Work to complete => Substitute "sidebar menu icon" for "hamburger sidebar collapse icon" in the records below, keeping every other line as it is, and leave the pictures out of your answer.

(Screenshot and document pointing records)
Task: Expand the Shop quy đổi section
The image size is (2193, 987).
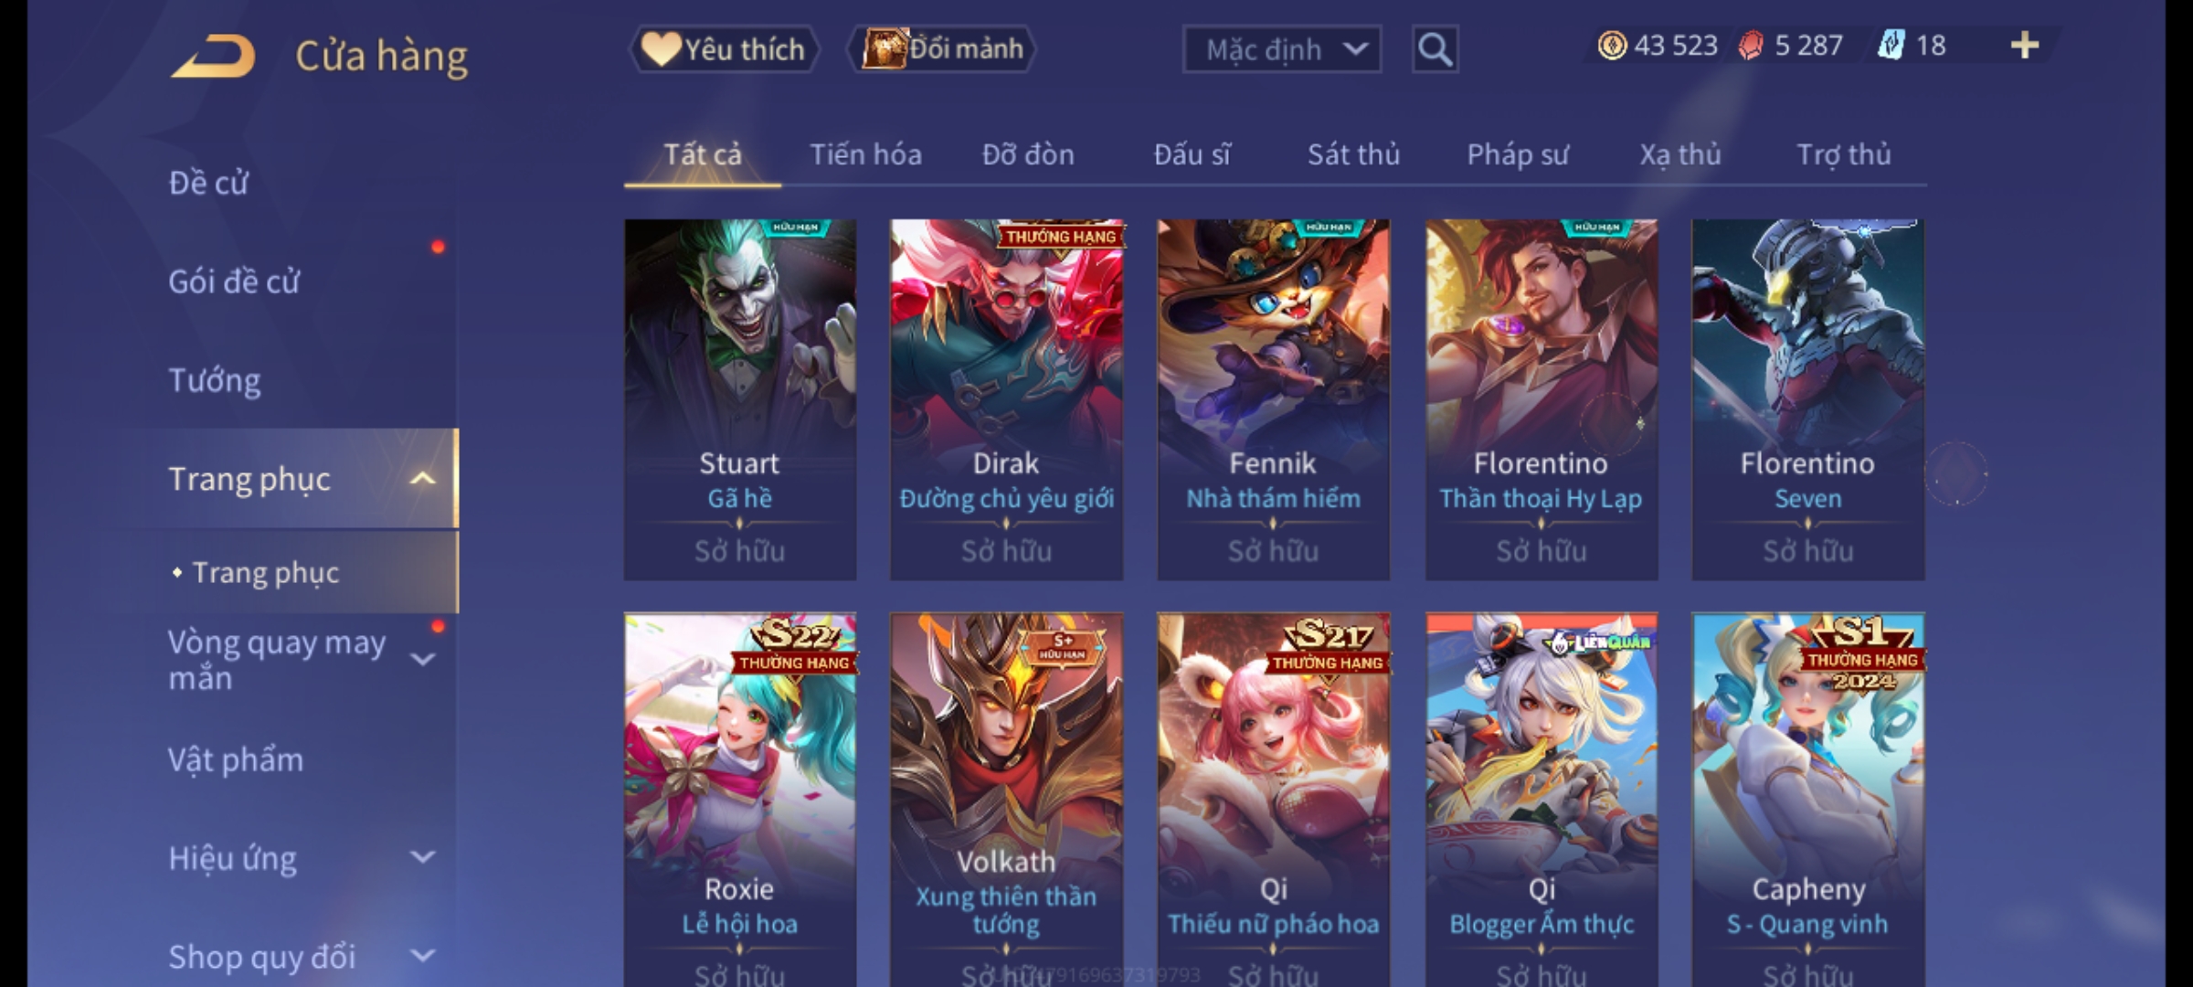Action: coord(422,956)
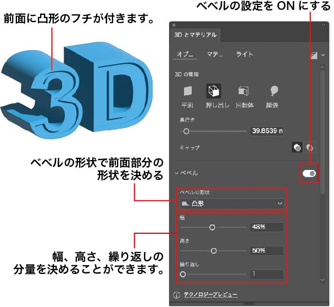Switch to the ライト (Lighting) tab
This screenshot has width=334, height=307.
coord(244,54)
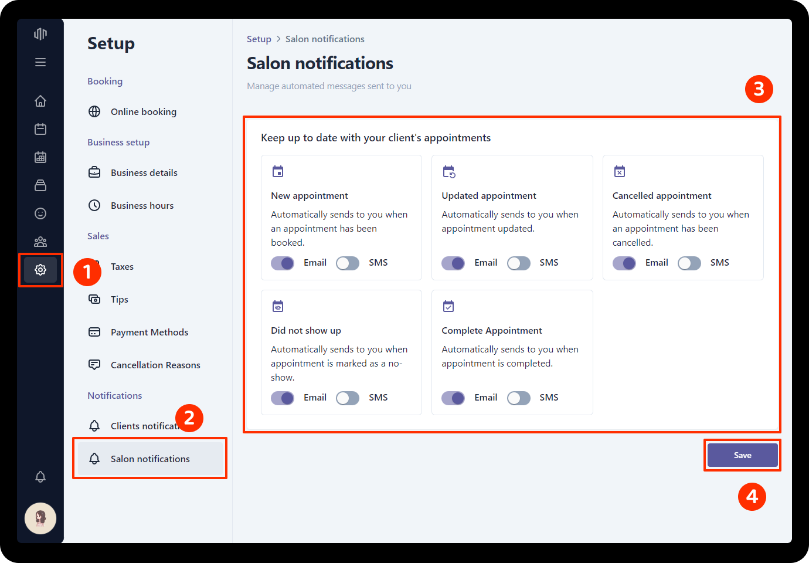Open Online booking setup page
This screenshot has width=809, height=563.
(x=143, y=111)
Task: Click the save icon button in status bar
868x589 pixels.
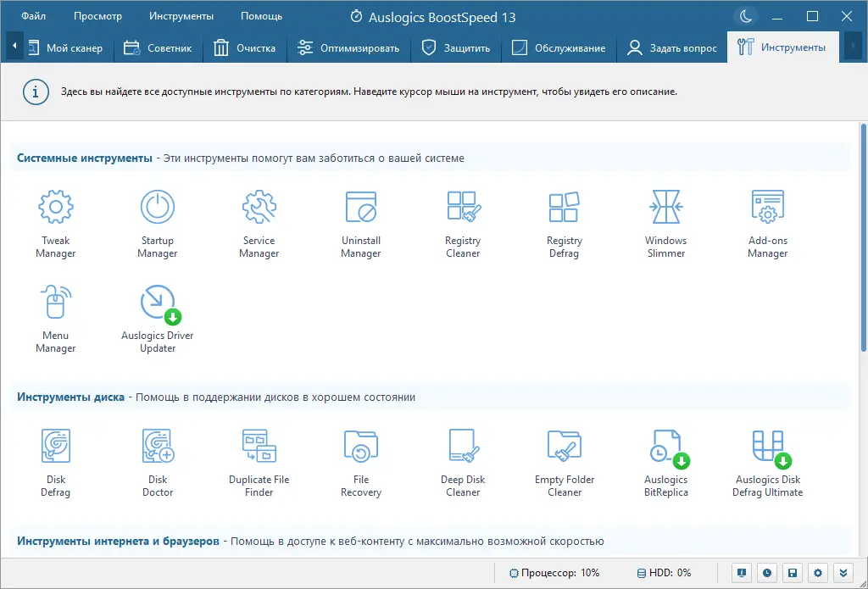Action: 793,573
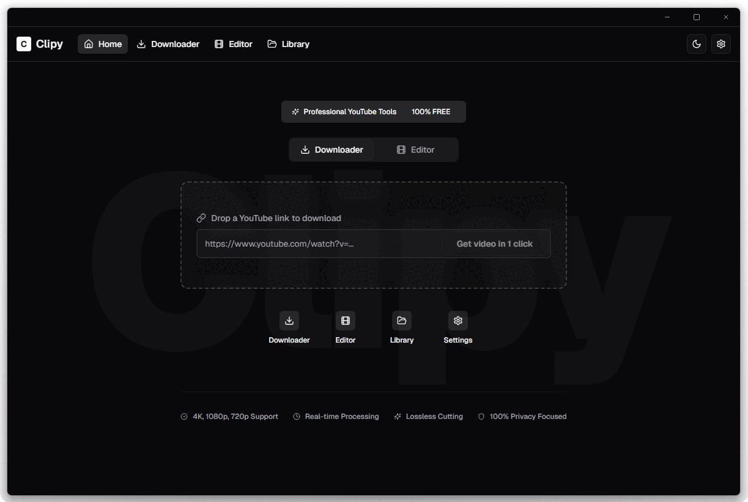This screenshot has width=748, height=502.
Task: Switch to the Downloader mode toggle
Action: pyautogui.click(x=332, y=150)
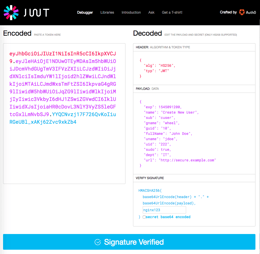Click the Crafted by text link

pos(228,12)
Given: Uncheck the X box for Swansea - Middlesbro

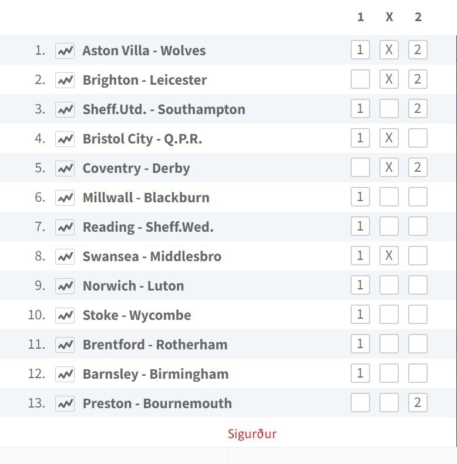Looking at the screenshot, I should (389, 256).
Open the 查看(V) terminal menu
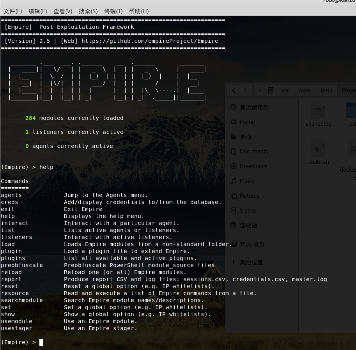The height and width of the screenshot is (350, 356). pos(63,11)
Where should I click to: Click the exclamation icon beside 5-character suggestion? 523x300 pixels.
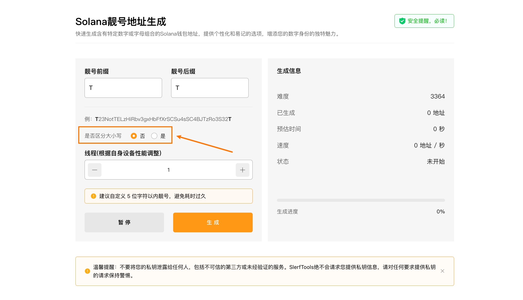[93, 196]
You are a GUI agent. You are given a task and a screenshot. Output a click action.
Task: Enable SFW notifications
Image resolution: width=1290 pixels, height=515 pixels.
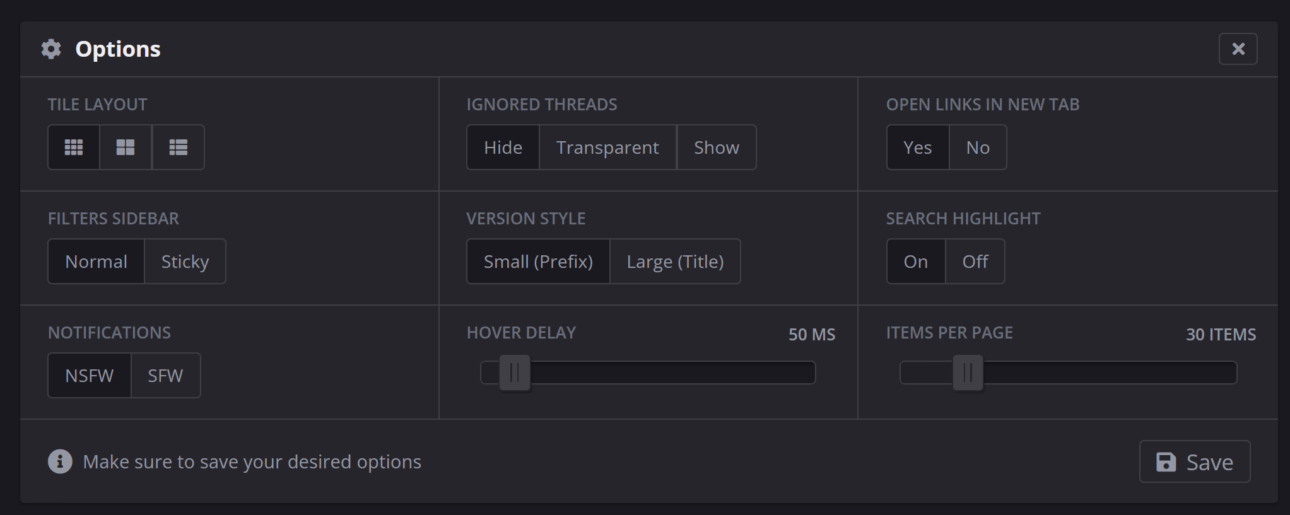[165, 376]
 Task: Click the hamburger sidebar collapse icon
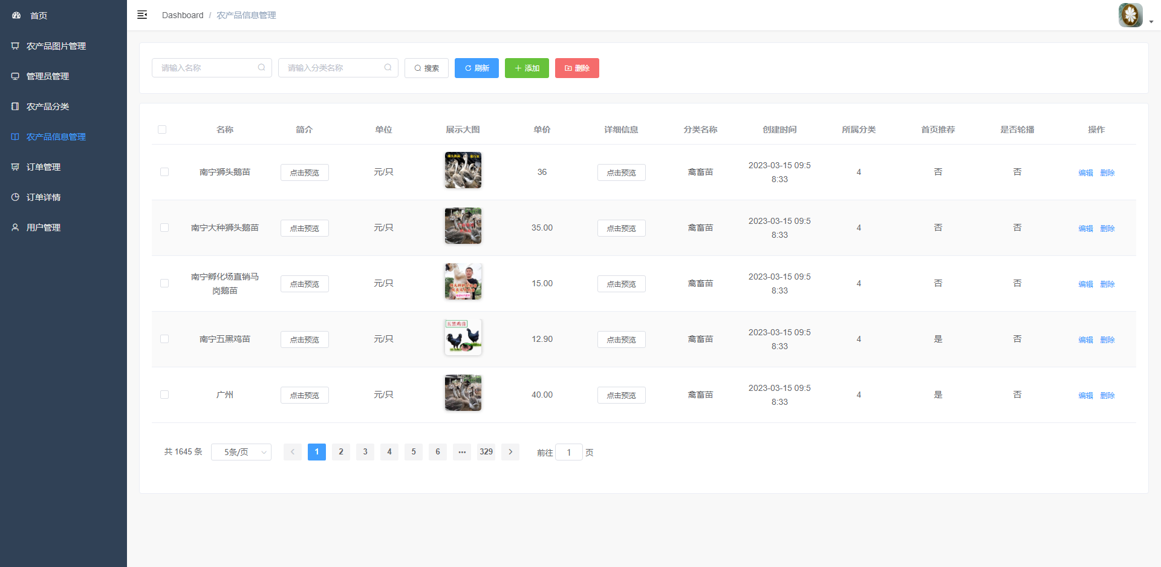(x=142, y=15)
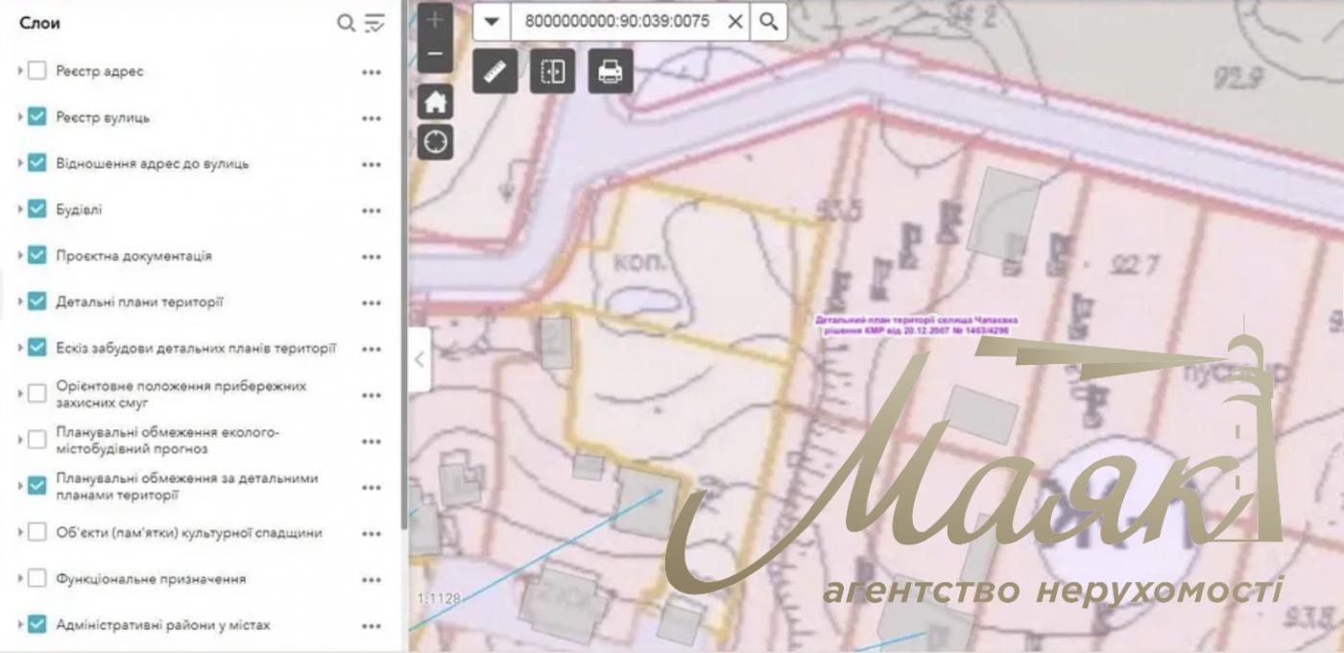The width and height of the screenshot is (1344, 653).
Task: Open search source dropdown arrow
Action: click(x=492, y=21)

Response =>
Task: Expand the Shop quy đổi section
The image size is (2193, 987).
Action: coord(422,956)
Switch to the ライト (Lighting) tab
This screenshot has width=334, height=307.
coord(244,54)
Open Online booking setup page
This screenshot has width=809, height=563.
(x=143, y=111)
Task: Click the save icon button in status bar
868x589 pixels.
Action: 793,573
This screenshot has width=748, height=502.
Task: Switch to the Downloader mode toggle
Action: pyautogui.click(x=332, y=150)
Click the Crafted by text link

pos(228,12)
Given: Uncheck the X box for Swansea - Middlesbro

Looking at the screenshot, I should (389, 256).
Open the 查看(V) terminal menu
The height and width of the screenshot is (350, 356). pos(63,11)
Where should I click to: Click the exclamation icon beside 5-character suggestion? 523x300 pixels.
[93, 196]
You are a GUI agent. You are given a task and a screenshot. Output a click action.
Task: Enable SFW notifications
Image resolution: width=1290 pixels, height=515 pixels.
[165, 376]
 Task: Click the sidebar menu icon
(x=142, y=15)
The width and height of the screenshot is (1344, 653).
Task: Open search source dropdown arrow
Action: click(x=492, y=21)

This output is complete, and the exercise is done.